何処にもいかないようにすることはできるだろうか。
緊急事態宣言解除の号令があったけれど、世の中のムードは劇的には変わらない。
畑を耕し、家を整えコーヒーを焼く、私の生活もしばらく続いていきそうだ。
液晶画面越しのブログやコラムを目にする時間が長くなる。すこし食傷気味だ。
それらの文章には(おそらく)社会的意義があり、読み進めていくうちにどこかで、筆者のこさえた要諦や結論に触れることができる。
論理が飛躍していることもままあるが、基本的には予想の範疇におさまっている。人間の身体の動きの範囲内で、もぞもぞしている。
右足を踏み込んだら、次に背中のプロペラで風を起こして空を舞ったり、指を鳴らして足元の極楽鳥花を一気に咲かせる、みたいな突飛な次展開が待ち受けていることは、あまりない。そこに疲れた。飛べ泳げ、溶けろ人間の文章。そういう気持ちだ。
不満をぶつける対象を間違えている。そういう時は詩を読む。
もちろん月を愛で花を愛するような類の詩ではない。
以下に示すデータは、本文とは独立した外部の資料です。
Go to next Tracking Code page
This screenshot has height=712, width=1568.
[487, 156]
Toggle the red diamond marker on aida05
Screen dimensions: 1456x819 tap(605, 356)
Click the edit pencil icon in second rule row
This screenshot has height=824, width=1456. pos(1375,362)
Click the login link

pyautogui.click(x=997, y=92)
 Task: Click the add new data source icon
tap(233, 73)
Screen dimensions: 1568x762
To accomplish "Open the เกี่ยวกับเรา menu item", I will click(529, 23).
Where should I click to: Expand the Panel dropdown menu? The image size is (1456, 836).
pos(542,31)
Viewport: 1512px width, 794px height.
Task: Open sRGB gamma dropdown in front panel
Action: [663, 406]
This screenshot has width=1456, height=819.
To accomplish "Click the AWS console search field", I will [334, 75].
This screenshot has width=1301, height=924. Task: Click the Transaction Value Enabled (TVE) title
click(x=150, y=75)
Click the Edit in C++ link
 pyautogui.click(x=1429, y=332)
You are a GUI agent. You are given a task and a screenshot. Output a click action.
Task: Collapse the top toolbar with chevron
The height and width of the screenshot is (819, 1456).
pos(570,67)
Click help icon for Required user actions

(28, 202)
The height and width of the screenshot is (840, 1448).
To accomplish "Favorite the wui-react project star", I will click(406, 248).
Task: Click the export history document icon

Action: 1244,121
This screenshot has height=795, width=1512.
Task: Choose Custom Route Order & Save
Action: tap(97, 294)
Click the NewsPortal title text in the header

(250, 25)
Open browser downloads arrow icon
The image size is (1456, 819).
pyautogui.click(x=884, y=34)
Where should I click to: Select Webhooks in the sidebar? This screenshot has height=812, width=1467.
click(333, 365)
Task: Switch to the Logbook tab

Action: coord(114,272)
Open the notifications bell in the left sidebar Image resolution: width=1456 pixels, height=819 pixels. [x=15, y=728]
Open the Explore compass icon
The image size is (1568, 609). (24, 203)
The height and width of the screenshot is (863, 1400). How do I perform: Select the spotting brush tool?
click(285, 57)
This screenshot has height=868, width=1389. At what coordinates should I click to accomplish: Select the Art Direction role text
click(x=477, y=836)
よくよく聞いたら恋人のことを詠っていた、なんてのはもう興ざめである。
といいつつ、私の好きな詩に何が書いてあるのかは、よくわかっていない。
当時の政権批判なのか、言い知れぬ恐怖なのか、年老いていく労働者の叫びなのか、想像の手は節操なく四方八方へ伸ばされるが、なにも掴まない。
カメラワーク、映画の一連のシーンの流れとしてみると、非常にダイナミックなときがある。
オペラグラスをのぞく子供を撮っていたかと思えば、次のシーンでは一緒に双眼鏡の中を覗いている。
百年前の難破から、昨日の夜の献立まで、活字を追う目の移動だけで膨大な時間を旅行できる気分になる。
さすがにこういった楽しみは、現実的な生活の中であくせく働き募った、思うところを綴った文章には見いだせない。
だから詩よ、もっと蔓延れ。
これが私の今日の思うところである。